Task objective: Arrange the listing below as a JSON array of strings with one string per line, omitting blank lines.
***
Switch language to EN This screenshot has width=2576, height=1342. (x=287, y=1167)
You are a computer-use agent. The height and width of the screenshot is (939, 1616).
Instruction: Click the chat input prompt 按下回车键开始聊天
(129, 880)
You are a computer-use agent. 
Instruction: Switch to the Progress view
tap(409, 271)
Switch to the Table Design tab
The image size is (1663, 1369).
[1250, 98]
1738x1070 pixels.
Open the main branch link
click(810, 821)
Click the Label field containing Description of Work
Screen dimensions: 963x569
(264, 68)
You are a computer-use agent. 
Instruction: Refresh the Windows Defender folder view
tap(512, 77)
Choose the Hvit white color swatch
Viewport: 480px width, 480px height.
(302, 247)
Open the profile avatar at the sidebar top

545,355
***
Exercise output:
[
  "Switch language to EN This screenshot has width=2576, height=1342. (x=287, y=1167)",
  "You are a computer-use agent. The height and width of the screenshot is (939, 1616).",
  "Instruction: Click the chat input prompt 按下回车键开始聊天",
  "(129, 880)",
  "You are a computer-use agent. ",
  "Instruction: Switch to the Progress view",
  "tap(409, 271)",
  "Switch to the Table Design tab",
  "The image size is (1663, 1369).",
  "[1250, 98]",
  "1738x1070 pixels.",
  "Open the main branch link",
  "click(810, 821)",
  "Click the Label field containing Description of Work",
  "Screen dimensions: 963x569",
  "(264, 68)",
  "You are a computer-use agent. ",
  "Instruction: Refresh the Windows Defender folder view",
  "tap(512, 77)",
  "Choose the Hvit white color swatch",
  "Viewport: 480px width, 480px height.",
  "(302, 247)",
  "Open the profile avatar at the sidebar top",
  "545,355"
]